- Exercise -
This task calls for copying every line in the data below that contains the word "will".

- Material shown -
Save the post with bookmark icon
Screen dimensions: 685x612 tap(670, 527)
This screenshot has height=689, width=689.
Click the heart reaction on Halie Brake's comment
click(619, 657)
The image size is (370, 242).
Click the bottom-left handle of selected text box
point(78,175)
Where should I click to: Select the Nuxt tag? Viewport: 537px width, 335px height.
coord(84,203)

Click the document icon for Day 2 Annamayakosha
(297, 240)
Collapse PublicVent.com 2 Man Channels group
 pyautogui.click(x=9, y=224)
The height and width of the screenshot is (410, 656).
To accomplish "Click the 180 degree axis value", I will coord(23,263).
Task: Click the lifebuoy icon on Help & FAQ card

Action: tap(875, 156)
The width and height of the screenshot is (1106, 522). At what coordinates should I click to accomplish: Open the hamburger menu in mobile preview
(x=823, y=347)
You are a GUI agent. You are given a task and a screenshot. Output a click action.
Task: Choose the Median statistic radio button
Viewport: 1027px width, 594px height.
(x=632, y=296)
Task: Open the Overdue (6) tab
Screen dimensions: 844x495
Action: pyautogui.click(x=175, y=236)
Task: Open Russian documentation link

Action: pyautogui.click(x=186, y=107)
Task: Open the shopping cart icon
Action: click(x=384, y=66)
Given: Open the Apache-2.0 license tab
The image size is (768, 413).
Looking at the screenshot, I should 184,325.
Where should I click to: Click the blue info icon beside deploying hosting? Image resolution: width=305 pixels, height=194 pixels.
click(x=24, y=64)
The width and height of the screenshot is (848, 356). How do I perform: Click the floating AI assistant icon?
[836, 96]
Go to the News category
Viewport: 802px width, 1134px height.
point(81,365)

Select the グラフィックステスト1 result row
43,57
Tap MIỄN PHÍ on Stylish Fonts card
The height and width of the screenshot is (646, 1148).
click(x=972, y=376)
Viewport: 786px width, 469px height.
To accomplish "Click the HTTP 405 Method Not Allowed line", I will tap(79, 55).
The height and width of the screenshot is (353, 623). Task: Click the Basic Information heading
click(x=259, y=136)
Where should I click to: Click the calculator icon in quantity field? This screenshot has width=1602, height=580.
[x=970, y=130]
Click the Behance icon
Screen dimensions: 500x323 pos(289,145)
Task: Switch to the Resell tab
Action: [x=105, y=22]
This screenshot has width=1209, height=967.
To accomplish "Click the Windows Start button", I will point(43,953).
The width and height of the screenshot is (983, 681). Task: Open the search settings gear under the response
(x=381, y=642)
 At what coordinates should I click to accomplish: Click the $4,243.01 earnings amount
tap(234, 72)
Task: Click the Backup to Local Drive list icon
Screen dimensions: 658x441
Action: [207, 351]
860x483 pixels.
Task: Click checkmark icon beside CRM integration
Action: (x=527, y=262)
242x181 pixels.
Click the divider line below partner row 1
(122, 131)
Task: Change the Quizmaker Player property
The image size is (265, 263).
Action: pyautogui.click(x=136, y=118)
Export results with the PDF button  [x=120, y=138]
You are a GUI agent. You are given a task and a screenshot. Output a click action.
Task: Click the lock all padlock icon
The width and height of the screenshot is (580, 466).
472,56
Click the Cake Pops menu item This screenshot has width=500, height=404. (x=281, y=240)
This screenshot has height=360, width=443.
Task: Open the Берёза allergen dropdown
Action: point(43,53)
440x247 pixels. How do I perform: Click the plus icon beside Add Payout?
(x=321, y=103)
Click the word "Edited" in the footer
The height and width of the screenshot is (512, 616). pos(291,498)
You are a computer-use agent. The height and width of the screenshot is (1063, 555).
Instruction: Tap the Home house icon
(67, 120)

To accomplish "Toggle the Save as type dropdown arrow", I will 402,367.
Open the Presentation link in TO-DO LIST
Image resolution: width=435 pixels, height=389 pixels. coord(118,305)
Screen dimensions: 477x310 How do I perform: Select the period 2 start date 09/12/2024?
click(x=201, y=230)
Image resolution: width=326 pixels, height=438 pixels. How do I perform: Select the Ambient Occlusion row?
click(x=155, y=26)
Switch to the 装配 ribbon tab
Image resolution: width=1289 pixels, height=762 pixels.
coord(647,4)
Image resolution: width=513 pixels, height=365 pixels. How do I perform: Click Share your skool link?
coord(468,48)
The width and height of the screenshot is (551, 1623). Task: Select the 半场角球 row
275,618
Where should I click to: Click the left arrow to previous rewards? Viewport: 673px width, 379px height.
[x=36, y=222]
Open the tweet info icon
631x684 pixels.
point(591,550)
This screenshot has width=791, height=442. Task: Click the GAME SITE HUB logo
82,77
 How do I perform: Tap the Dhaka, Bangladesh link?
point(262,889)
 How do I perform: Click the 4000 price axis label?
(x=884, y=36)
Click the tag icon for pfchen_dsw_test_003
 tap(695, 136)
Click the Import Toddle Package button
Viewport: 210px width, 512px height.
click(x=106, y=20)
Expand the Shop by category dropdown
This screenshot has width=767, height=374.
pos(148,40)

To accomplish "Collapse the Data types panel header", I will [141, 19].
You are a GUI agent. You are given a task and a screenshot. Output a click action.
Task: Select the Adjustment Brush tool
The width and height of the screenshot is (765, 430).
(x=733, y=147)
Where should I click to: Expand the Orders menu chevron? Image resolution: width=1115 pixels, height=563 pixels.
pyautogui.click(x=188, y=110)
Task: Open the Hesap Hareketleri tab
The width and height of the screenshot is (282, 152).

- Exercise response -
To accomplish "Click the 180 degree axis value", I will coord(23,263).
To accomplish "Click the HTTP 405 Method Not Allowed line", I will tap(79, 55).
To accomplish "Click the Windows Start button", I will point(43,953).
To accomplish "Toggle the Save as type dropdown arrow", I will 402,367.
To accomplish "Collapse the Data types panel header", I will [141, 19].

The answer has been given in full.